I think my first couple of posts about my new Chinese life did not seem the cheeriest, but let me assure you, Bejing and I are quickly falling in love (to be fair, I’m not sure how Beijing feels about me. But it hasn’t tried to kill me in the past two days or so, which I take as a good sign).
The weekend was good for forgiveness and reconciliation. After my last unfortunate attempt, I woke up on Saturday feeling brave, and headed for Tian’anmen Square again. As soon as I walked out of the station, some woman cheerily said hi, wanting to know if I had been to the Great Wall yet. Little did she know how savvy a traveler I am! Ready to deal with any scamming attempts, I shot her back my fail-proof reply: “I no speak Engleesh.” I tried to look convincingly confused, and quickly walked away. After trying that line half a dozen times on different vendors and “friends” of all varieties, I figured out that it does, in fact, work much better than just saying you are not interested. They give up more quickly.
When I asked some girls to take a picture of me with Mao (my first real tourist photo in China!) they actually asked me if they could take a picture with me. So yes, as I had read in my travel guide, it IS true that Chinese tourists do sometimes want a picture with a rando foreigner. This made me feel inexplicably better about my gullibility earlier in the week. Like I’d been somehow justified.

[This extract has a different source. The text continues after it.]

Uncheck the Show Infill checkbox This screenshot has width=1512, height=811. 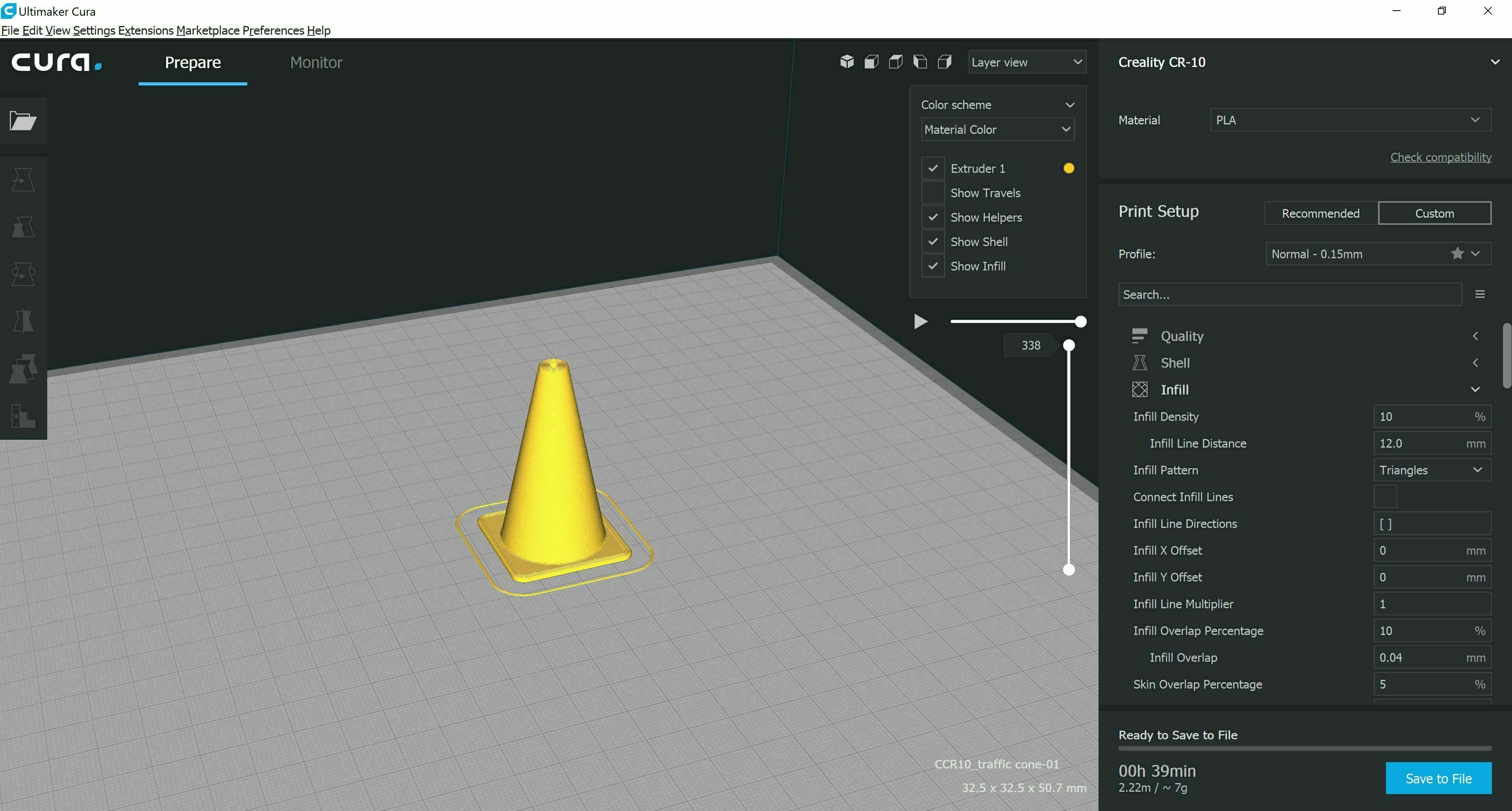[933, 267]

But my small triumph in visiting the city’s major tourist attraction without getting totally ripped off was not even the best thing that happened Saturday. Later that day, I met my friend Kay for an afternoon of wandering around and learning a whole lot about China. Kay and I met in a chat room where Chinese students interested in studying in the US can talk to American students. He is a cancer researcher at at military hospital, and we have been emailing back and forth for a little while. I am the first foreigner Kay has ever been friends with.
How bad would it be if I said, on the same that I visited Tian’anmen square and saw (the outside of) the Forbidden City, that one of my favorite parts about China so far has been Walmart? Well, I don’t care. It was. Kay and I spent at least an hour wandering through the aisles of the food section, and he patiently explained everything I had questions about. Which was a lot.
Did you know that in a Chinese Walmart you can pick your fish while still alive in big tanks? Or that you can buy chicken feet? Or that you can buy dried, spiced duck tongues to eat as a snack like Doritos? Or duck necks? Or that the milk is not really milk but just a “milk flavored” drink? Or that you can buy mini mangoes the size of strawberries? or fermented quail eggs? or beef-stew-flavored potato chips? Or that they crack eggs and put them in wine glasses so you can compare the difference in yolk size and color between two brands? Me neither.

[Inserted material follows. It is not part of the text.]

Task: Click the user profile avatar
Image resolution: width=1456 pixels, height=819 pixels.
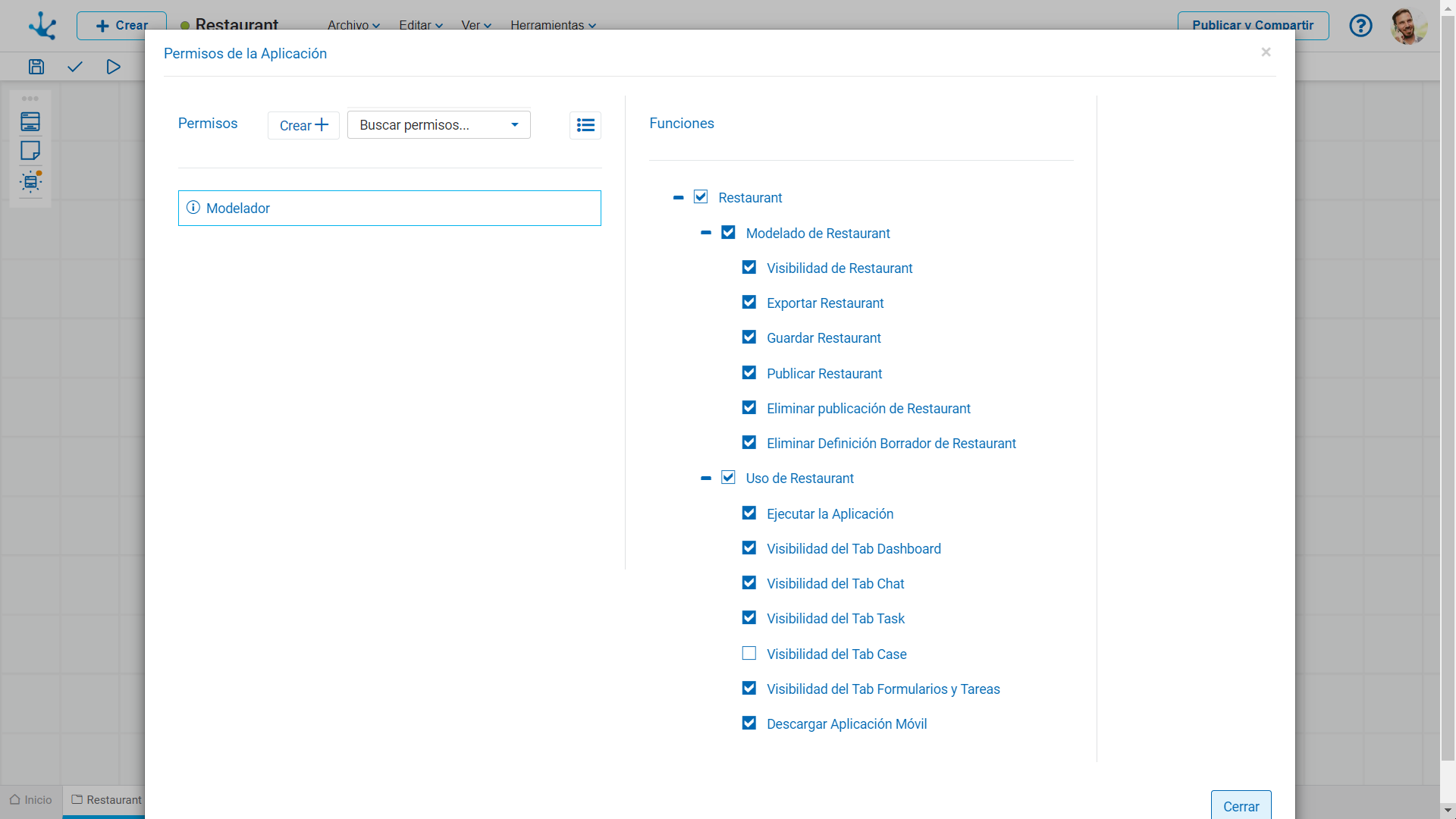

Fish doesn’t get much fresher.

Nom nom nom.

Mini mangoes!

I love the Chinese versions of American brands. Especially when I’m with someone that can read the name to me
After our amazing stroll through Walmart, we went to eat at a restaurant. Kay ordered a preposterous amount of food for the two of us, and I have since learned that that’s one of the ways that a host will show his hospitality in China. He had thoughtfully looked up online earlier “food that foreigners like” and got some crowd-pleasers like scallion pancakes, sweet and sour pork, and sechuanese chili tofu. He also got a fresh salad with a nice peanut dressing, which he seemed to think the most exotic of the dishes, since it’s very unusual here to eat raw vegetables. The food was all absolutely delicious, and I learned a lot about table manners, the Chinese names of different foods, and to never offer to pay for a meal when a Chinese host is showing his hospitality.
One last thing I should mention was this fun little video Kay introduced me to, a 10 minute tutorial to understand China (if only it were so simple!). Notice Youku, the Chinese version of YouTube. Any similarities are entirely coincidental…

Kay, with the feast that was theoretically a meal for two people.